Apostilles, acronyms, and the asylum circus: In the new immigration chaos rules don’t apply anymore
I’ve spent a decent chunk of my life standing in government offices clutching a folder full of notarized, apostilled, cross-referenced documents, while someone behind a glass screen frowns at page 7 and tells me it should’ve been printed on A4
paper.
If you’ve immigrated legally, you know the dance. I did it in the U.S. once upon a time. My wife and I were separated for nearly three years, with visiting privileges about as generous as a medium-security prison. Every six weeks I’d get on a plane, fly across the ocean and come back with just enough paperwork to keep the visa clock ticking. Our marriage survived, but I sometimes wonder if my sanity did.
Fast forward a few decades and now I live in Cuenca, Ecuador — happily so — but with one eye still on the slow-motion train wreck unfolding at the borders of wealthier nations. And it’s hard not to notice that the people who jumped the fence are already home, while those who waited in line are still holding the gate open.
Take the United States. Millions of undocumented people have been living there for years, working, paying taxes (mostly), raising American-born kids, and hoping nobody knocks on the door. Meanwhile, the legal immigration system is so backlogged it makes the Ecuadorian cedula line-up look like a Swiss watch.
Congress won’t fix it, courts can’t cope, and presidents just slap on duct tape in the form of acronyms like DACA, TPS, or “Remain in Mexico,” which sounds like the title of a bad travel podcast.

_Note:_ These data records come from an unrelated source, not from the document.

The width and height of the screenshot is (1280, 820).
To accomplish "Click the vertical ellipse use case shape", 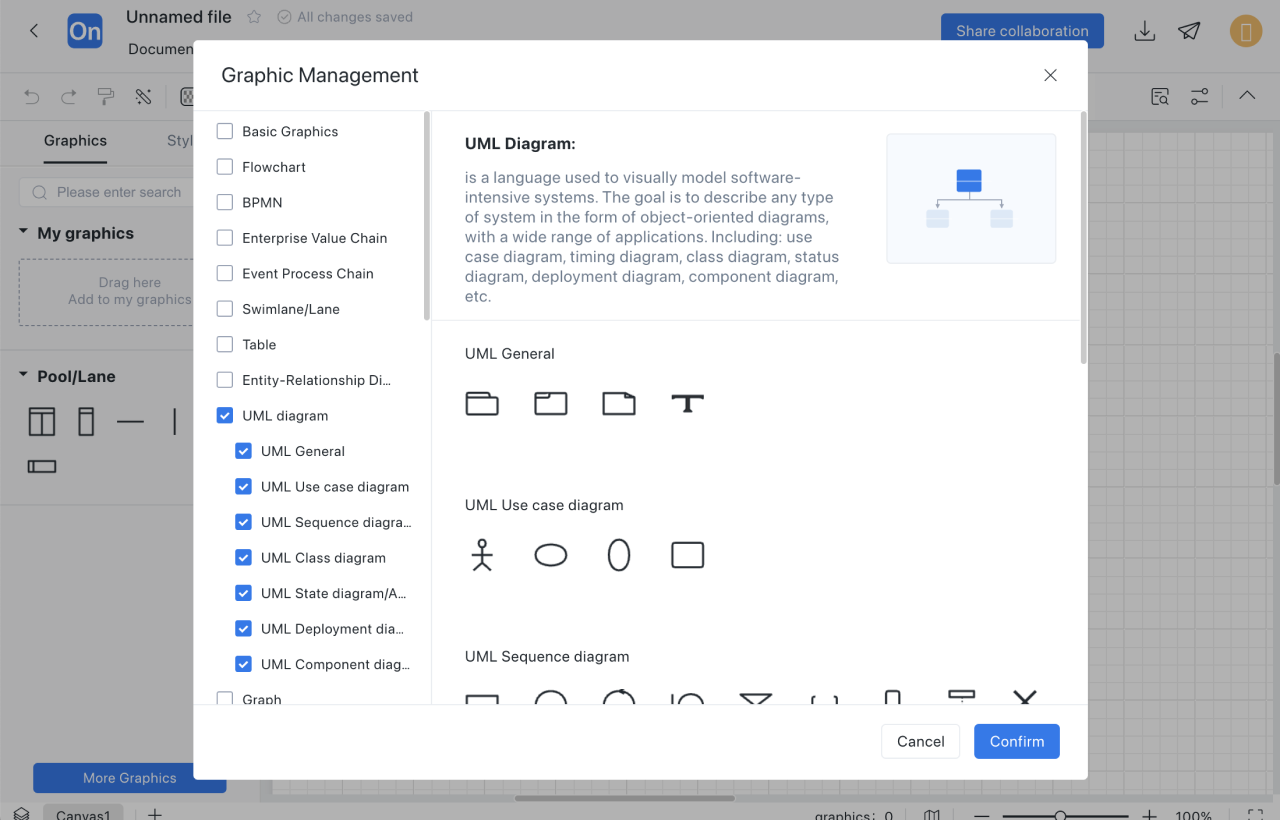I will coord(619,555).
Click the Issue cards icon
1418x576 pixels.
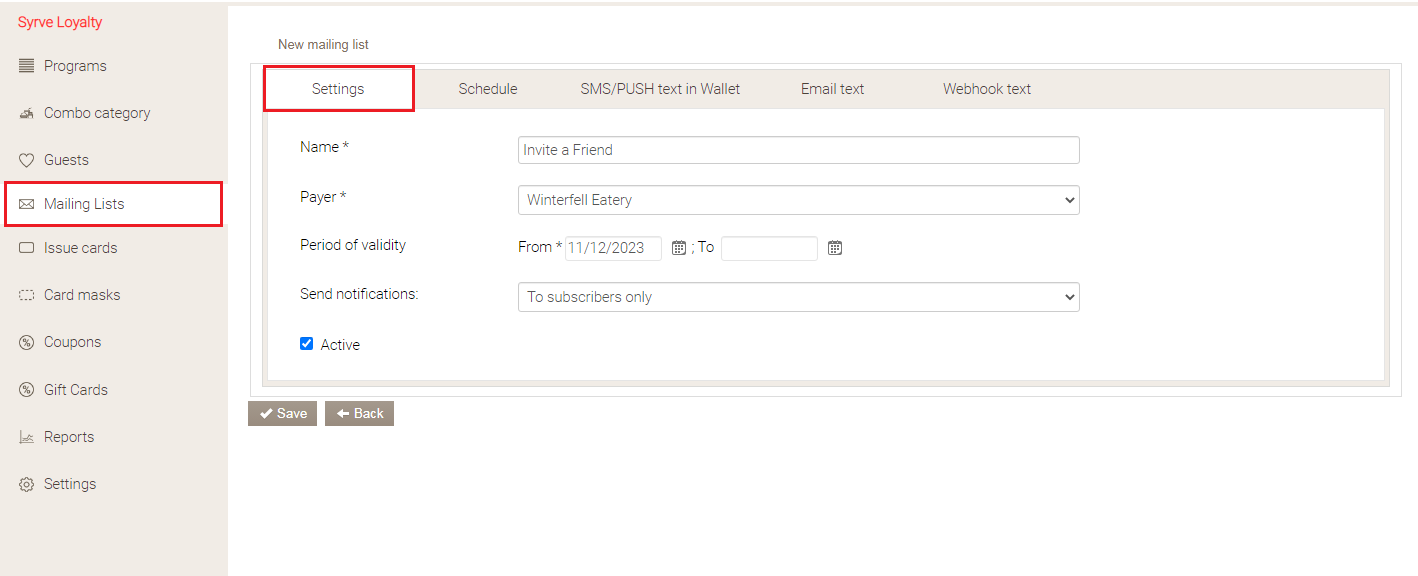pos(27,248)
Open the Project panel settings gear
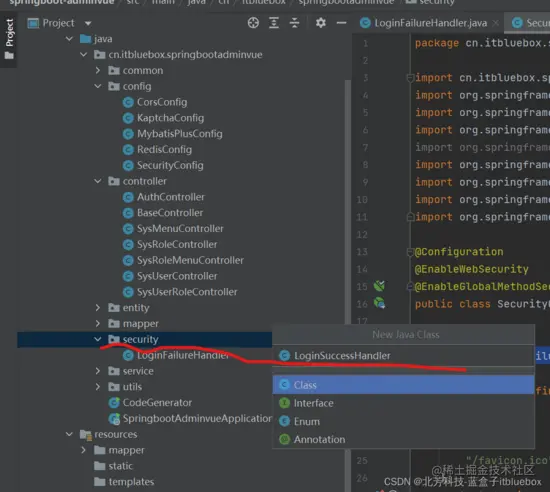Viewport: 550px width, 492px height. (x=321, y=23)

And the UK hasn’t fared much better. They left the EU to “take back control” and promptly lost it again. A former government floated the idea of flying asylum seekers to Rwanda — a policy so surreal, even Monty Python might have rejected it as too implausible. Still, I couldn’t help noticing that Rwanda, like Ecuador, sits at a lofty elevation and enjoys a fairly temperate mountain climate and lots of fresh vegetables. The big difference is that no one here is being deported in handcuffs.

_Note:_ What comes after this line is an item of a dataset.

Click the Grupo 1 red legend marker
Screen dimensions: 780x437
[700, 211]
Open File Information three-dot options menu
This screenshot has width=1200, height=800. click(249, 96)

All this drama comes back to one rather brittle document: the 1951 UN Refugee Convention. Originally written to deal with Nazis and Soviets and fleeing Jews being turned back at the Swiss border, it’s now being stretched to cover everything from gang violence to climate collapse, cross-dressing, and plain old poverty.
And while some claims are legitimate, others are — how shall I put this — opportunistic improvisations.
The truth is, no one wants to touch the Treaty or its 1967 add-on the Protocol. Governments fear that updating it might mean having to take more people, or worse, having to admit publicly that they already are. So they don’t revise it. They just work around it. Or ignore it. Or, occasionally, shout about it on cable news.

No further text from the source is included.